The novel was actually published in 1949, amidst the post WW2 euphoria. People thought George Orwell was dyspeptically grim, but it reached iconic, bestseller status anyway, infused with the universal paranoia that some men of letters are determined to feel.
It’s ‘Big Brother’ was memorialized further when Apple introduced its computers in the famous Super Bowl ad, the absolute origin of my avocation of watching the ads rather than the game. Many have rallied to the cause since then; I am ever the pioneer. But I digress into self pep talk again. (yeah, Constant Reader, you’ve visited this blog before. You know the drill: it’s my write. So there.)
Call me a curmudgeon; call me a contrarian; call me whatever you will. But don’t call me later for par-tea – except this one…
There’s been a boatload of paranoia driving the US post 9/11. We’ve had our personal phones tapped at will by our government.

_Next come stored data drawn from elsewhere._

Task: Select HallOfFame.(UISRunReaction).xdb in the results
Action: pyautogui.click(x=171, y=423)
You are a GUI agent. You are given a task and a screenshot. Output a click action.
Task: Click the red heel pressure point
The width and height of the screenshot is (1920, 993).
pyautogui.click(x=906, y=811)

Authorities have posted cameras everywhere, monitored by minimum wage young men in soldier-like suits.
While this works out well to trackdown the Boston Bomber and petty 7/11 hysters everywhere, it bodes poorly for personal privacy. That an entire generation hold their phones, clutching them close at all times – a device that pinpoints them perpetually on the face of Earth – is enticingly open to tampering of whatever malevolent character snags control. Because we have willingly forsaken personal control – a spine of American character – for ‘the greater good’.

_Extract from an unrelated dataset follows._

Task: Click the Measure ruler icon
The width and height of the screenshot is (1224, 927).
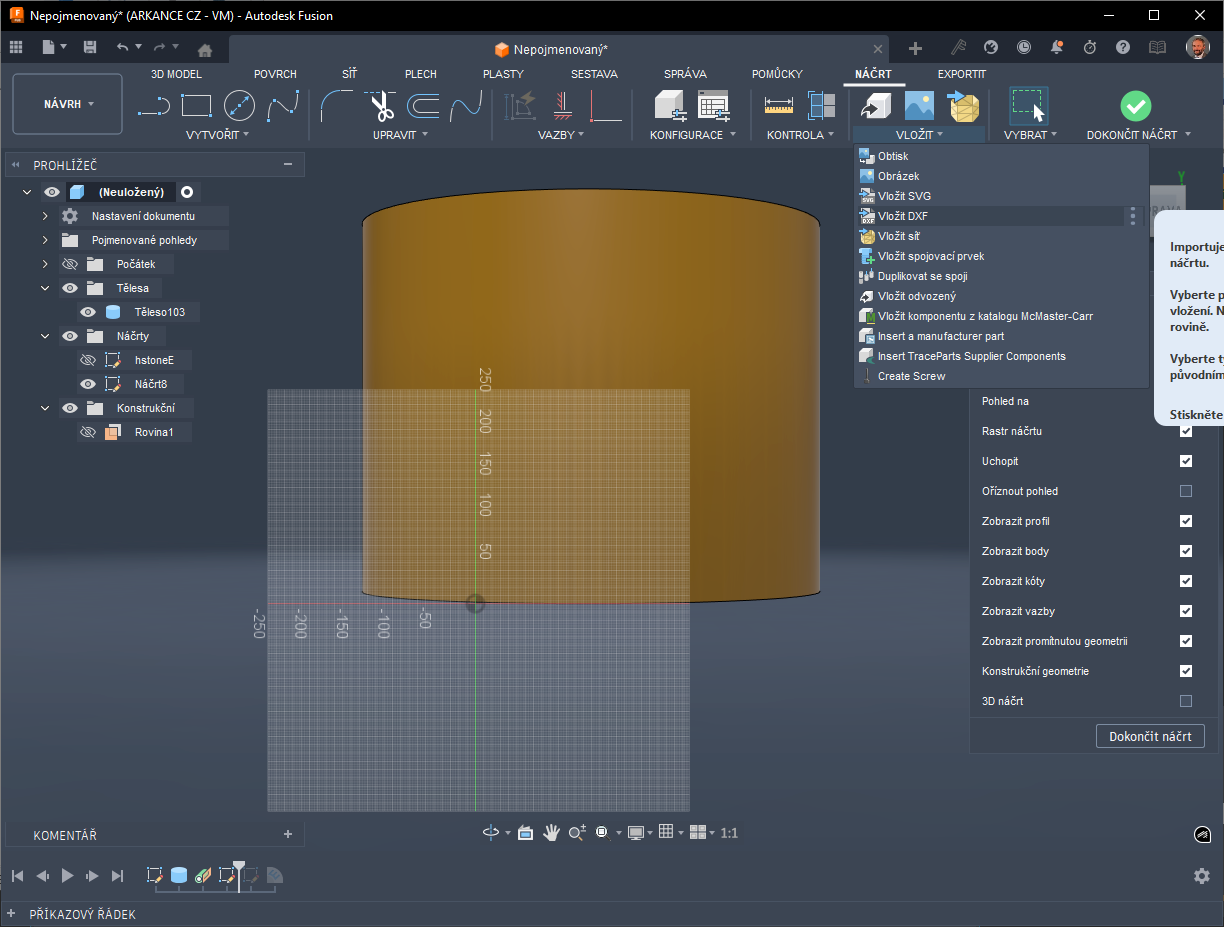Action: click(x=779, y=106)
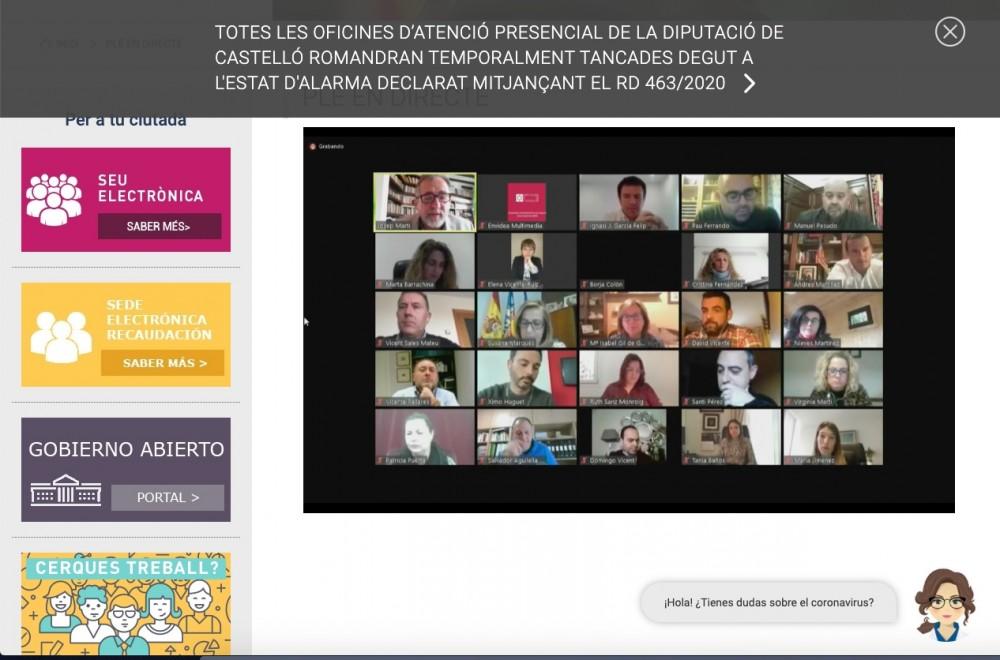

Then along comes Facebook and well… Facebook upped the ante two months ago when it purchased a local firm called Oculus. Now current reality can be supplanted by virtual reality with one’s own headset. Look up the invention, note it’s look, so very like blinders for a horse. Yikes.
I am relieved that I believe in a personal God, a heaven where I will be able to thrive beyond this world, a reality that seems closer – and more welcome – all the time.